[PROVIDED RECORDS Boundary: Start]

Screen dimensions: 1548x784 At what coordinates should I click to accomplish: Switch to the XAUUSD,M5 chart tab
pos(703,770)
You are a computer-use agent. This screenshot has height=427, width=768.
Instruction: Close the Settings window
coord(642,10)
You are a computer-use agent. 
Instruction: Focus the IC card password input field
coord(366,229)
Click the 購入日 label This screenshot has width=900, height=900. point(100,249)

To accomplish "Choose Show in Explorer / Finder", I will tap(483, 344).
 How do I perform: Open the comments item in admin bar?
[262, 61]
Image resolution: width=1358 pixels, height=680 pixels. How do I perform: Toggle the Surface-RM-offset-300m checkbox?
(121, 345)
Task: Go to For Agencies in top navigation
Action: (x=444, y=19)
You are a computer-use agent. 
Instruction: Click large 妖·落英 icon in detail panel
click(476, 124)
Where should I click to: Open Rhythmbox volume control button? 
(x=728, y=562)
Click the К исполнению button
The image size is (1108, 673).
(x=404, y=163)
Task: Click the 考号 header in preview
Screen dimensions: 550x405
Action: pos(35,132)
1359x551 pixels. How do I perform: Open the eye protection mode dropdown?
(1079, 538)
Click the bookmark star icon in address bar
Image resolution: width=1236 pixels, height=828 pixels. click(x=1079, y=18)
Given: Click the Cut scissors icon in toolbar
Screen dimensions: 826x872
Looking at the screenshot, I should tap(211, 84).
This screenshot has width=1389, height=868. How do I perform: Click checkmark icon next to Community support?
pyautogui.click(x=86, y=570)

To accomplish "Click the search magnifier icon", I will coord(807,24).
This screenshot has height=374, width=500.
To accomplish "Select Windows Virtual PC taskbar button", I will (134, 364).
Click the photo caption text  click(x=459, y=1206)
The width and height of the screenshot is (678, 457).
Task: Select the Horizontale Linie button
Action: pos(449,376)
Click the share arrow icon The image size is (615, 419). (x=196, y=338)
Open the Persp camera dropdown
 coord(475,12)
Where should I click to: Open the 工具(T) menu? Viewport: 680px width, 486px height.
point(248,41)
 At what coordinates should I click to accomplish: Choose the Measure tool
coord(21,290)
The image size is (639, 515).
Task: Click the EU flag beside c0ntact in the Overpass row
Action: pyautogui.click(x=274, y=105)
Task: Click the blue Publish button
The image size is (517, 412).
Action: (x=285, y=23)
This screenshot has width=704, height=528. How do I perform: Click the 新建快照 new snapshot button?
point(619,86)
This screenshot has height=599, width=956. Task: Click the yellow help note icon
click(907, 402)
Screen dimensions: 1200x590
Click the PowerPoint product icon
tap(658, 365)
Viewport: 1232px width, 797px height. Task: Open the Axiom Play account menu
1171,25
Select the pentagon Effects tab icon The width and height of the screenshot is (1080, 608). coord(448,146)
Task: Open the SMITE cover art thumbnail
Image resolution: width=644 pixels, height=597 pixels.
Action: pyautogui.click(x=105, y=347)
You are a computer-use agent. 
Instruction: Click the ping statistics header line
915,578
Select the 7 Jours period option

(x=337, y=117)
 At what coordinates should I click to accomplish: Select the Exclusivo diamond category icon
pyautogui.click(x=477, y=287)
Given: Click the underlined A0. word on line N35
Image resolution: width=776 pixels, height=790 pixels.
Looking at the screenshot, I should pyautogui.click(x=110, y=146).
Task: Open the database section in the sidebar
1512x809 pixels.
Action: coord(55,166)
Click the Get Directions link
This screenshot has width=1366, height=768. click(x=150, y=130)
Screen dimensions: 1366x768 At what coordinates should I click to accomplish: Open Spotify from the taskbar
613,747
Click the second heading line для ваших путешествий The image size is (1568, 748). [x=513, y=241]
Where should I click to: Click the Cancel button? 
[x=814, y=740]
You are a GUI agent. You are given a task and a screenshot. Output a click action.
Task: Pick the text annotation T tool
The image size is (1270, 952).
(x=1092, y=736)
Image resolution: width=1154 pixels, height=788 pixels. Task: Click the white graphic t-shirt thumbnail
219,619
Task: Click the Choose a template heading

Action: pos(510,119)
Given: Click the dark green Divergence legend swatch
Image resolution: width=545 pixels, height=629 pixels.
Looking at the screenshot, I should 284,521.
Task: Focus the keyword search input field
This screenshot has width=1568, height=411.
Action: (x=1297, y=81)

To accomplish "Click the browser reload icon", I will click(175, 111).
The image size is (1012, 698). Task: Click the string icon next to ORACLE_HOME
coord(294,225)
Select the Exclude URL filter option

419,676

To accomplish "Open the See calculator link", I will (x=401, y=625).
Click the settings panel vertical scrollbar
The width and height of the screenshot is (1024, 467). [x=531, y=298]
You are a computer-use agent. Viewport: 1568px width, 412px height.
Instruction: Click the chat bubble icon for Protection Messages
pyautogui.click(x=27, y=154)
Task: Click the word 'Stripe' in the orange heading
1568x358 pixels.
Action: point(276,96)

[PROVIDED RECORDS Boundary: End]

Return the whole listing, word for word.

» PROBLEM SOLUTION
Screen dimensions: 1548x784 At what coordinates should I click to accomplish: Switch to the XAUUSD,M5 chart tab
pos(703,770)
You are a computer-use agent. This screenshot has height=427, width=768.
Instruction: Close the Settings window
coord(642,10)
You are a computer-use agent. 
Instruction: Focus the IC card password input field
coord(366,229)
Click the 購入日 label This screenshot has width=900, height=900. point(100,249)

To accomplish "Choose Show in Explorer / Finder", I will tap(483, 344).
 How do I perform: Open the comments item in admin bar?
[262, 61]
Image resolution: width=1358 pixels, height=680 pixels. How do I perform: Toggle the Surface-RM-offset-300m checkbox?
(121, 345)
Task: Go to For Agencies in top navigation
Action: (x=444, y=19)
You are a computer-use agent. 
Instruction: Click large 妖·落英 icon in detail panel
click(476, 124)
Where should I click to: Open Rhythmbox volume control button? 
(x=728, y=562)
Click the К исполнению button
The image size is (1108, 673).
(x=404, y=163)
Task: Click the 考号 header in preview
Screen dimensions: 550x405
Action: pos(35,132)
1359x551 pixels. How do I perform: Open the eye protection mode dropdown?
(1079, 538)
Click the bookmark star icon in address bar
Image resolution: width=1236 pixels, height=828 pixels. click(x=1079, y=18)
Given: Click the Cut scissors icon in toolbar
Screen dimensions: 826x872
Looking at the screenshot, I should tap(211, 84).
This screenshot has width=1389, height=868. How do I perform: Click checkmark icon next to Community support?
pyautogui.click(x=86, y=570)

To accomplish "Click the search magnifier icon", I will coord(807,24).
This screenshot has height=374, width=500.
To accomplish "Select Windows Virtual PC taskbar button", I will (134, 364).
Click the photo caption text  click(x=459, y=1206)
The width and height of the screenshot is (678, 457).
Task: Select the Horizontale Linie button
Action: pos(449,376)
Click the share arrow icon The image size is (615, 419). (x=196, y=338)
Open the Persp camera dropdown
 coord(475,12)
Where should I click to: Open the 工具(T) menu? Viewport: 680px width, 486px height.
point(248,41)
 At what coordinates should I click to accomplish: Choose the Measure tool
coord(21,290)
The image size is (639, 515).
Task: Click the EU flag beside c0ntact in the Overpass row
Action: pyautogui.click(x=274, y=105)
Task: Click the blue Publish button
The image size is (517, 412).
Action: (x=285, y=23)
This screenshot has width=704, height=528. How do I perform: Click the 新建快照 new snapshot button?
point(619,86)
This screenshot has height=599, width=956. Task: Click the yellow help note icon
click(907, 402)
Screen dimensions: 1200x590
Click the PowerPoint product icon
tap(658, 365)
Viewport: 1232px width, 797px height. Task: Open the Axiom Play account menu
1171,25
Select the pentagon Effects tab icon The width and height of the screenshot is (1080, 608). coord(448,146)
Task: Open the SMITE cover art thumbnail
Image resolution: width=644 pixels, height=597 pixels.
Action: pyautogui.click(x=105, y=347)
You are a computer-use agent. 
Instruction: Click the ping statistics header line
915,578
Select the 7 Jours period option

(x=337, y=117)
 At what coordinates should I click to accomplish: Select the Exclusivo diamond category icon
pyautogui.click(x=477, y=287)
Given: Click the underlined A0. word on line N35
Image resolution: width=776 pixels, height=790 pixels.
Looking at the screenshot, I should pyautogui.click(x=110, y=146).
Task: Open the database section in the sidebar
1512x809 pixels.
Action: coord(55,166)
Click the Get Directions link
This screenshot has width=1366, height=768. click(x=150, y=130)
Screen dimensions: 1366x768 At what coordinates should I click to accomplish: Open Spotify from the taskbar
613,747
Click the second heading line для ваших путешествий The image size is (1568, 748). [x=513, y=241]
Where should I click to: Click the Cancel button? 
[x=814, y=740]
You are a GUI agent. You are given a task and a screenshot. Output a click action.
Task: Pick the text annotation T tool
The image size is (1270, 952).
(x=1092, y=736)
Image resolution: width=1154 pixels, height=788 pixels. Task: Click the white graphic t-shirt thumbnail
219,619
Task: Click the Choose a template heading

Action: pos(510,119)
Given: Click the dark green Divergence legend swatch
Image resolution: width=545 pixels, height=629 pixels.
Looking at the screenshot, I should 284,521.
Task: Focus the keyword search input field
This screenshot has width=1568, height=411.
Action: (x=1297, y=81)

To accomplish "Click the browser reload icon", I will click(175, 111).
The image size is (1012, 698). Task: Click the string icon next to ORACLE_HOME
coord(294,225)
Select the Exclude URL filter option

419,676

To accomplish "Open the See calculator link", I will (x=401, y=625).
Click the settings panel vertical scrollbar
The width and height of the screenshot is (1024, 467). [x=531, y=298]
You are a computer-use agent. Viewport: 1568px width, 412px height.
Instruction: Click the chat bubble icon for Protection Messages
pyautogui.click(x=27, y=154)
Task: Click the word 'Stripe' in the orange heading
1568x358 pixels.
Action: point(276,96)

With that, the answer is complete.